Imagine for a moment, however, that Pius IX had said yes. How might history have turned out differently?

It’s impossible to say, but it’s conceivable that the violent loss of the Papal States might have been avoided. A newly unified Italy might have evolved into something like England, with a broadly revered constitutional monarchy in the papacy as a guarantor of national identity, but with temporal power largely in the hands of a democratic government.

Among other things, such a trajectory might have blunted the rise of fascism, not to mention sparing the Catholic Church a century of bitter struggle against the spread of freedom and church/state separation.

Of course, things might well have played out completely differently, too.

It’s equally conceivable that an Italian confederation with the pope as its head would have fallen apart due to internal instability, with everyone blaming the pope for the failure, and even the Vatican’s nominal sovereignty could have been lost.

Among other things, the memory of this road not taken is a reminder that popes sometimes are called upon to make fateful decisions, the full consequences of which are rarely clear in the moment.

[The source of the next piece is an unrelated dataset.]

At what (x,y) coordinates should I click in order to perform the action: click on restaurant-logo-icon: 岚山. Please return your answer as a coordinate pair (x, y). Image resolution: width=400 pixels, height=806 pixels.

Today, for example, Pope Francis is attempting to steer the Vatican’s response to the war in Ukraine, in part by refraining from an open break with Russia. Once again, it seems terribly opaque how history will judge the effort: Another chapter in the church’s failure to openly condemn a dictator, the emergence of a truly multipolar papacy in which Catholicism is no longer seen largely as a “Western” institution, or something else entirely?

When Pope John Paul II beatified Pius IX in September 2000, he quoted a line from his 19th century predecessor which seems relevant here.

“In human affairs we must be content to do the best we can and then abandon ourselves to providence, which will heal our human faults and shortcomings,” Pius IX said.

If nothing else, perhaps that thought can offer some comfort to Francis today, not to mention to popes yet to come, who will have to make equally fraught decisions in their own day.

In the meantime, the fascinating counter-factual possibility of an odd couple alliance between Pius IX and Giuseppe Mazzini, two great antagonists of 19th century church history, is enough to fuel countless hours of fun in a sort of “What might have been?” intellectual parlor game … so, let the games begin!